1. Optimal proof size. Three group elements: 128 bytes on BN254. This is the theoretical minimum for pairing-based SNARKs; Groth proved no system in this model can do better.

2. QAP transformation. R1CS constraints become a polynomial divisibility condition: $A(X) \cdot B(X) - C(X) = H(X) \cdot Z_H(X)$. Satisfiability at $m$ evaluation points becomes divisibility by the vanishing polynomial.

3. Pairing verification. One pairing equation checks the entire polynomial identity homomorphically. Verification is $O(1)$: constant time regardless of circuit size.

4. Linear PCP foundation. The prover’s messages are linear combinations of SRS elements. This linearity constraint is what enables the 3-element proof: the prover can only compute what the setup allows.

Setup and Trust

5. Circuit-specific setup.
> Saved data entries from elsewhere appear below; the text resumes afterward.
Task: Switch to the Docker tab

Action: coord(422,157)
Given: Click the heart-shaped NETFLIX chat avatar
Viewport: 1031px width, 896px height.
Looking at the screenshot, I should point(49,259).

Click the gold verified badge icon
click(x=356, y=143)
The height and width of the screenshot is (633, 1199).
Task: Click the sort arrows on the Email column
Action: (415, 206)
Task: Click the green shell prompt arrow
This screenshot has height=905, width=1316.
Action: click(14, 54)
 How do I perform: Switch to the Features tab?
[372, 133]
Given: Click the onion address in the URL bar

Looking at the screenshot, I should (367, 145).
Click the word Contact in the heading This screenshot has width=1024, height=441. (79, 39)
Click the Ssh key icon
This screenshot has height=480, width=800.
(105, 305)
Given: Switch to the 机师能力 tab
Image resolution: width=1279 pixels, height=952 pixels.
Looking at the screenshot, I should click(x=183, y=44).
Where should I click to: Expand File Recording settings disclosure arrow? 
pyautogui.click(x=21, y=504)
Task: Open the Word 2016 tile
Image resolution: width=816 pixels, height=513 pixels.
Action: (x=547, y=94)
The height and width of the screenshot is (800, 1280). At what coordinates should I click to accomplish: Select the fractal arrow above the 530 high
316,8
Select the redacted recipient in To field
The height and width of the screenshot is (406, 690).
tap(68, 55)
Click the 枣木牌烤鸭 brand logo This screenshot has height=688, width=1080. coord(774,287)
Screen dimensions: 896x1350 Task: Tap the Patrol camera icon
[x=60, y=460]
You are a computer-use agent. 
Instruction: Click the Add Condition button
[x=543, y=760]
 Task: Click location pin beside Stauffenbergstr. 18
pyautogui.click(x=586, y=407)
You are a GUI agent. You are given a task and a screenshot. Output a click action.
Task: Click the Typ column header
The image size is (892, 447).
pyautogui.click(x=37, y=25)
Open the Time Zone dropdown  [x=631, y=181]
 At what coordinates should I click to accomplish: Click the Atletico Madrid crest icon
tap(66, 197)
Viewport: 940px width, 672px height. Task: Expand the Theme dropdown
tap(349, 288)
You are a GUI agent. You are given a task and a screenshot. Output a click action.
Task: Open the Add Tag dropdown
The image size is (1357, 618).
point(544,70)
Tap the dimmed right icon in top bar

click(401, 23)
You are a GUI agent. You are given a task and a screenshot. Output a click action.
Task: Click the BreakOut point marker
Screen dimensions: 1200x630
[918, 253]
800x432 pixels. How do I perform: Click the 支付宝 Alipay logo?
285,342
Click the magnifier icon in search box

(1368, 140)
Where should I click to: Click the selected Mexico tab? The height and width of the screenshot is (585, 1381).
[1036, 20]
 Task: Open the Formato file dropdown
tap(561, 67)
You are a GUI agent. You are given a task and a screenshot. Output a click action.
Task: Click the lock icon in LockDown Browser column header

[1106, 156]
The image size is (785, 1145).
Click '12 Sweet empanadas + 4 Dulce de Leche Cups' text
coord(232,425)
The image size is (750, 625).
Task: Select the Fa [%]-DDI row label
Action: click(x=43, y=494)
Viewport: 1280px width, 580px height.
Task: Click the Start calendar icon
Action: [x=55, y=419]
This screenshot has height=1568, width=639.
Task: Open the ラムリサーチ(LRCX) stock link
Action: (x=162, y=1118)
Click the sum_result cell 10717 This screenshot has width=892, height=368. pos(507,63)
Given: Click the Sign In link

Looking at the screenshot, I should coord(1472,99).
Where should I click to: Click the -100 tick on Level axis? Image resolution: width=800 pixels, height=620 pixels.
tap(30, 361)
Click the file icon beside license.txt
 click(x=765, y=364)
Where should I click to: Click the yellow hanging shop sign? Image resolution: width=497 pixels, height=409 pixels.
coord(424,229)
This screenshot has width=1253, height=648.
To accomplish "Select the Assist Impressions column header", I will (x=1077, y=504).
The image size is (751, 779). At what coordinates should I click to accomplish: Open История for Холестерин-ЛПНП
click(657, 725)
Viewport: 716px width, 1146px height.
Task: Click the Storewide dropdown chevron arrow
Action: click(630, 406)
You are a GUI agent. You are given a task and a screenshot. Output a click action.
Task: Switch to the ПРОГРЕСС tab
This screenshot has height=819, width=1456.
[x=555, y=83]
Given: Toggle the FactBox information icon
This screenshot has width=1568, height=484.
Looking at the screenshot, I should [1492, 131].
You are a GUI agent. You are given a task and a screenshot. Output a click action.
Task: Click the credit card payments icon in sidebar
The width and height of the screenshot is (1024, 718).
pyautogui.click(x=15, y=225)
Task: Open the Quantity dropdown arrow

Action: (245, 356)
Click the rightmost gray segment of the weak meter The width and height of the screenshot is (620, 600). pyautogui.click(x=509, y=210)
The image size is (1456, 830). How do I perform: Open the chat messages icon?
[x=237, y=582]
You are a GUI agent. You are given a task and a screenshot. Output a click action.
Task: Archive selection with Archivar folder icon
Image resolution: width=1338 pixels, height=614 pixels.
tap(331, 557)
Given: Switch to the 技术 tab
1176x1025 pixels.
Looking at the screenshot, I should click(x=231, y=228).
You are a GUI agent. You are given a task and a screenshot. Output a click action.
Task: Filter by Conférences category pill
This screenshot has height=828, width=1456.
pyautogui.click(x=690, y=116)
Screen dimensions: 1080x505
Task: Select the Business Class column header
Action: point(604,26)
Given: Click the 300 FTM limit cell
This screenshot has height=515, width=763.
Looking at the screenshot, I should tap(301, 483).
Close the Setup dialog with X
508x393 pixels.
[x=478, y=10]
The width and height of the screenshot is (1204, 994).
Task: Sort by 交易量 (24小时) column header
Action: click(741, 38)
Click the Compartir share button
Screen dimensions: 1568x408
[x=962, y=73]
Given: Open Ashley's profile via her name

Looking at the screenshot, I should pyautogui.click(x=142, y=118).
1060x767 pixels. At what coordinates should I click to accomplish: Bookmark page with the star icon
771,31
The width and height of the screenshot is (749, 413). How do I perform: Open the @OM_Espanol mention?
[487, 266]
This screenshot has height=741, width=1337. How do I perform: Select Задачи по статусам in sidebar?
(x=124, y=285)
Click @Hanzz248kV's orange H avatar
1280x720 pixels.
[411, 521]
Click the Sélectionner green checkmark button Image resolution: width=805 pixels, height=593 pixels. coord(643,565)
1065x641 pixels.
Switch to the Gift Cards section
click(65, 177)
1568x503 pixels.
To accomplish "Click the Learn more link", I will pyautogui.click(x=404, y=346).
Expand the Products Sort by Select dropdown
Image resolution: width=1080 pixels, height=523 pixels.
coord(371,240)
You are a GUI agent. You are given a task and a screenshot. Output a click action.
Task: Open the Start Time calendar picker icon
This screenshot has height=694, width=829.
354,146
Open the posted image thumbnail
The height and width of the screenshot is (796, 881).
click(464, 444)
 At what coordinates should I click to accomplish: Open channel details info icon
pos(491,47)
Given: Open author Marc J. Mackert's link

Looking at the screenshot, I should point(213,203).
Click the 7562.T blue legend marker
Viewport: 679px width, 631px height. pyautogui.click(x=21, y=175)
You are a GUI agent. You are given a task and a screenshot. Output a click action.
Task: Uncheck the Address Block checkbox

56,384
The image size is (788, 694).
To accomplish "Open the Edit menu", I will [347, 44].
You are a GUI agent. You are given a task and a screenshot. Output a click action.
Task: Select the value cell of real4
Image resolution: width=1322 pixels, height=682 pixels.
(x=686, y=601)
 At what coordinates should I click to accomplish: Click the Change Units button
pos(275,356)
Phase 1 (powers of tau) is universal; Phase 2 embeds the circuit’s basis polynomials into the SRS. Changing a single gate invalidates the entire Phase 2.

6. Trust model. 1-of-N honesty: if any participant in the ceremony destroys their toxic waste, the setup is secure. Multi-party computation makes this practical; Zcash’s ceremony had hundreds of participants.

Security Properties

7. Blinding for zero-knowledge. Random scalars $r, s$ and setup secrets $\alpha, \beta, \delta$ blind the proof elements. The blinding is algebraically woven into the protocol, not layered on top.

8. Generic group model. Security assumes adversaries cannot exploit the group’s structure beyond the allowed operations. This is a stronger assumption than standard models, but enables maximum efficiency.

Context and Deployment

9. Ecosystem role. The standard choice when proof size dominates cost: on-chain verification (gas costs scale with proof size), bandwidth-constrained settings, and applications requiring constant-size proofs.

10. Historical milestone. Published 2016, deployed in Zcash Sapling 2018. Established the benchmark against which all subsequent SNARKs are measured. Still the smallest proof size achievable without changing the cryptographic model.